Best livestock-related purchase - we commissioned an all-terrain tipping hay cradle (takes a big round bale) for the quad bike, from a handy-with-a-welder relative, and it's an absolute godsend.  This year especially, as it's been so wet and hence the ground won't take the tractor, and we weren't able to make any small bales.  It also has a winch, so you can tip the trailer to upend the bale, take off what you need, then tie the strap around the bale and winch what's left back onto the cradle to take it to the next group.

Best homestead purchase - can't call it between the Rayburn and the all-wool bedding.  Would hate to be without either.

Worst is perhaps the locking yoke feed barrier in the main cattle shed.  Mainly because we ignored the advice on sizing and 'all or none'.  It'd be fine if we had the space it needed to make all the feed spaces the right size, and locking, but as it's only the top end that locks we almost never use it as a locking barrier.  The small one, which is as per the advice, for the Jerseys, is ace - although Hillie has now worked out how to release herself, so I have to put a stick through the holes as well for her ::)

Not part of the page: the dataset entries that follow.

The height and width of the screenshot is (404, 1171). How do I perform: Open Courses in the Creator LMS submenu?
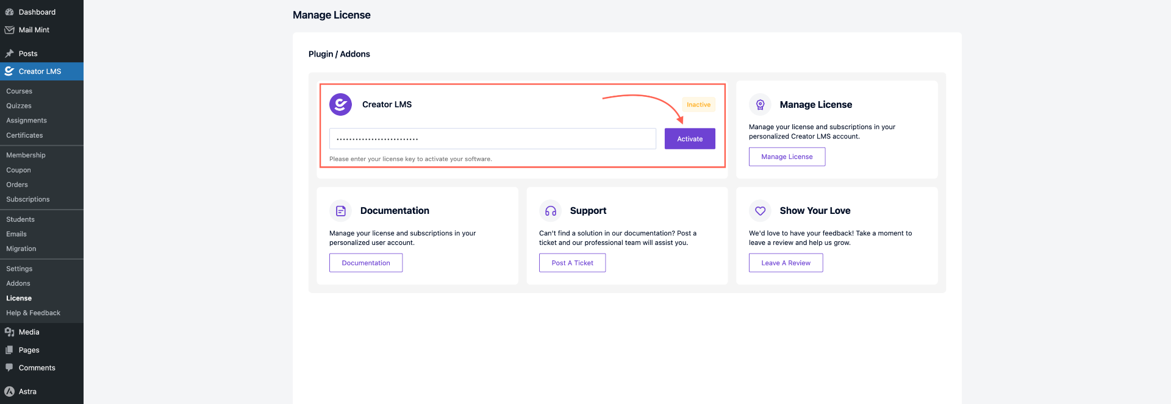(20, 91)
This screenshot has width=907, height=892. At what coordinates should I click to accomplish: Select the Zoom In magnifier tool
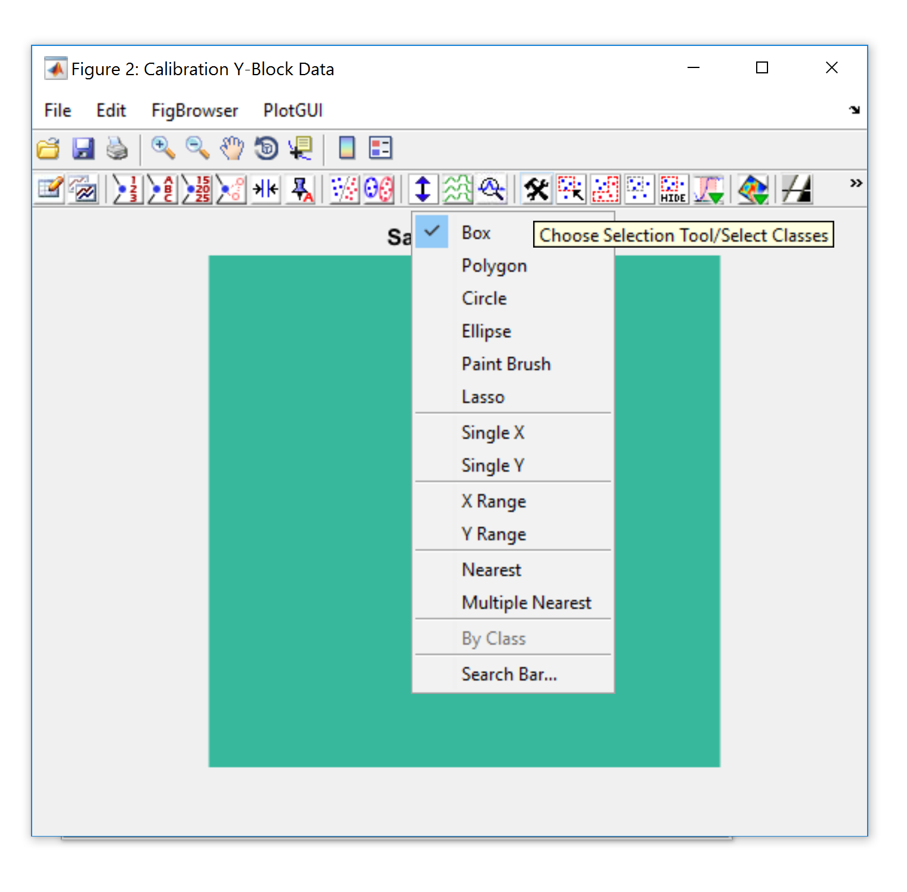(x=162, y=148)
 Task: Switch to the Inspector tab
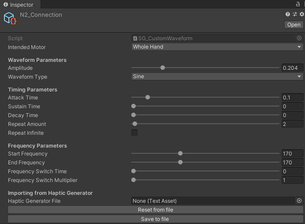tap(19, 4)
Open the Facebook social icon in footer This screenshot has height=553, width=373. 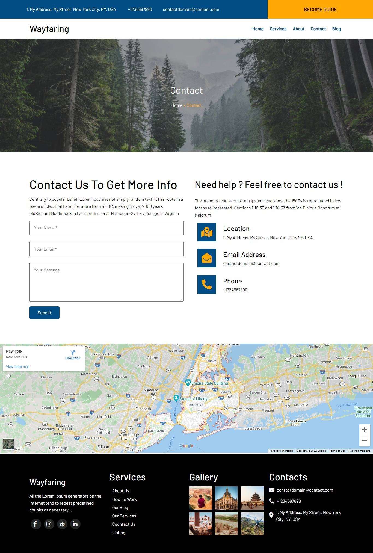tap(35, 524)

Don't listen to the money men - they know the price of everything and the value of nothing

Live in a cohousing community with small farm for our own use.  Dairy cows (rearing their own calves for beef), pigs, sheep for meat and fleece, ducks and hens for eggs, veg and fruit growing

DavidandCollette

  • Joined Dec 2012
Re: Your best purchases, and your biggest mistakes...
« Reply #11 on: January 15, 2016, 11:09:47 am »
Poly tunnel animal shelter. Now houses two goats and when needed for ewes (yoes), spare Hay straw milking stand and feed :excited:

Notasausage

  • Joined Feb 2013
Re: Your best purchases, and your biggest mistakes...
« Reply #12 on: January 16, 2016, 04:16:59 pm »
snow shovels are ace for mucking out. We have a mini one from the local garden centre for cleaning the hen house, shovelling coal and anything else we need it to do. It's lasted ages.

Hellybee

  • Joined Feb 2010
    • www.blaengwawrponies.co.uk
Re: Your best purchases, and your biggest mistakes...
« Reply #13 on: January 18, 2016, 02:55:30 pm »
Plastic wheelbarrow with plastic wheel, brilliant, light no tyre to pump.  Will never again use metal shovels for stables, why carry that extra weight init lol




Buttermilk

  • Joined Jul 2014
Re: Your best purchases, and your biggest mistakes...
« Reply #14 on: January 18, 2016, 03:34:12 pm »
I have just got a four wheeled trolley that will take 90 meters of hose pipe and it is great.